Godfrey sued Branstad, Reynolds and four aides in 2012 over what he claims were illegal tactics to try to force his resignation. Godfrey left his job last month after being appointed chairman of the Employees’ Compensation Appeals Board in Washington.

Godfrey, appointed by Democratic Gov. Chet Culver and confirmed by the Senate to a six-year term in 2009, declined requests to resign after Branstad won election in 2010. He said the commissioner must be free from political influence so injured workers and employers get fair hearings.

Branstad later cut Godfrey’s salary by $40,000, to the lowest amount allowed for the position, and vetoed some funding for Godfrey’s office. Administration officials painted Godfrey as a poor commissioner whose decisions hurt businesses - which he denies. Branstad and his aides say they acted lawfully.

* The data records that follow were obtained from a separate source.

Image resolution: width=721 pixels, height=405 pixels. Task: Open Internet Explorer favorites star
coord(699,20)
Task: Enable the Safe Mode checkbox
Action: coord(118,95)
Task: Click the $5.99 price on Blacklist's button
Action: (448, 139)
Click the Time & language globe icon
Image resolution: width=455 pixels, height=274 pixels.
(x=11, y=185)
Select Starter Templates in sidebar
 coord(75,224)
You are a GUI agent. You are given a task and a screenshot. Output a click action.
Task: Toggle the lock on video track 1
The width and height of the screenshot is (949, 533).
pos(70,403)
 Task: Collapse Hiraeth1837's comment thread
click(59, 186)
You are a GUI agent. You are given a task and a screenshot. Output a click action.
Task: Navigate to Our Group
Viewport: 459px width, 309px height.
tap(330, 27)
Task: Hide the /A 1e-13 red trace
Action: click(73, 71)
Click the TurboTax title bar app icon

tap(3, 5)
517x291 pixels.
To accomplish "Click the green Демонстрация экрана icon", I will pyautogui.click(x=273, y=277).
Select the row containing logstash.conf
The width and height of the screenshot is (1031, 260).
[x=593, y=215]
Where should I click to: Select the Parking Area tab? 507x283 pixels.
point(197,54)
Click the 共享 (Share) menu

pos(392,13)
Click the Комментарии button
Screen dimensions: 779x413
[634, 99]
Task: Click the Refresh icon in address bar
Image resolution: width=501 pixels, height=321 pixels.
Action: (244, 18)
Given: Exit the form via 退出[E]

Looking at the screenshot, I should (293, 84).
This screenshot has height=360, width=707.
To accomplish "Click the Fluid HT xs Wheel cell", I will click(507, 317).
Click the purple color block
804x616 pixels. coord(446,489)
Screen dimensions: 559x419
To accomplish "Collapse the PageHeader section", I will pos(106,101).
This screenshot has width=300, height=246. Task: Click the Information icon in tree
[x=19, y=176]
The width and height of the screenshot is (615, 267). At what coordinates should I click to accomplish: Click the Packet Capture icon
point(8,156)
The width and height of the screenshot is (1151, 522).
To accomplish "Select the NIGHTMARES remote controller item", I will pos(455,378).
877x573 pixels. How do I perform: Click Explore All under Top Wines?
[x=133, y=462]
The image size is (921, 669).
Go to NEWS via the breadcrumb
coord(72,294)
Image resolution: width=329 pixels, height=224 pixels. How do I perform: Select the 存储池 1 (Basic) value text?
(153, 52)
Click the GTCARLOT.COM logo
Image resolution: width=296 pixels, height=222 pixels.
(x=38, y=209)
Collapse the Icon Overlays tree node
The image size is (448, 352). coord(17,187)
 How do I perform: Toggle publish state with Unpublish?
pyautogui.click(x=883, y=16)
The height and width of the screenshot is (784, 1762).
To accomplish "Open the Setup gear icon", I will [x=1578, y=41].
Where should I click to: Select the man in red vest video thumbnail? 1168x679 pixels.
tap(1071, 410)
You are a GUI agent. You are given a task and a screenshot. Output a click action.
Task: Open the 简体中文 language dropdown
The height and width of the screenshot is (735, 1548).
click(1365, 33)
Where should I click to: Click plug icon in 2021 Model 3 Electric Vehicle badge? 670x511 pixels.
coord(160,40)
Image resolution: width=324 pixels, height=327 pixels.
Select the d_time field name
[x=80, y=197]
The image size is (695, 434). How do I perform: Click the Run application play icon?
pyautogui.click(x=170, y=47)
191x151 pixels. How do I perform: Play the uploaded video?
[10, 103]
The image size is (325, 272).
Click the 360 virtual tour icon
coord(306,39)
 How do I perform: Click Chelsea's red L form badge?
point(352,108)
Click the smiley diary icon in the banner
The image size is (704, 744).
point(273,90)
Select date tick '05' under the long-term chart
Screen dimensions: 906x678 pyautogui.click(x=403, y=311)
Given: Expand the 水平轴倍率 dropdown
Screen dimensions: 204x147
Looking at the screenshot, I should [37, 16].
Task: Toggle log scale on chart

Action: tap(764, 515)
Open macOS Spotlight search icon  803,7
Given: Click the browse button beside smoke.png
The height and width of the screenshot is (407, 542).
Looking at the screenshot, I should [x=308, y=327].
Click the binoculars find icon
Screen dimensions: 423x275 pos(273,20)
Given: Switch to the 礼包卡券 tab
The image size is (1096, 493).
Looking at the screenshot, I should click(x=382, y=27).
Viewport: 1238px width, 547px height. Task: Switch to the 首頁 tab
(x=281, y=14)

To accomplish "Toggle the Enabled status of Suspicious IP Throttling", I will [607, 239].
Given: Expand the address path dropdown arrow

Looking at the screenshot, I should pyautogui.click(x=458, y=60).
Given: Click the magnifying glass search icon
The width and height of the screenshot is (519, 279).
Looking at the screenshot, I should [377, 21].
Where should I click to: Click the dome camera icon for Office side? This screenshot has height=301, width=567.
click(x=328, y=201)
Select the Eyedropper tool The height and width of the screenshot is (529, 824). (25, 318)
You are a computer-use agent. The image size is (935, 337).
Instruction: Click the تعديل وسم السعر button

The lawsuit by Godfrey, who is gay, alleges discrimination based on sexual orientation, extortion and defamation. Taxpayers have spent more than $530,000 on legal fees for Branstad’s defense.

“Terry Branstad is desperate to hide the terrible decisions he’s made,” Democratic Party spokeswoman Christina Freundlich said. “Iowans should be very concerned about what will come out in his court deposition.”

The Iowa Supreme Court ruled in June that Branstad and others could be held personally liable if a jury finds they were not acting within the scope of their official duties. The decision returned the case for trial, scheduled for next year.

Godfrey attorney Roxanne Conlin initially sought to depose Branstad in September, saying she needed to question him early because his answers would inform her questioning of others. She later scheduled Branstad’s deposition for Oct. 24. LaMarca objected.

A judge had set a Friday hearing on the dispute, but it was canceled after Conlin agreed to question Branstad Nov. 26 on the condition his deposition come before others.

Conlin, a Democrat who lost a governor’s race against Branstad in 1982, said her scheduling requests were strategic, not political.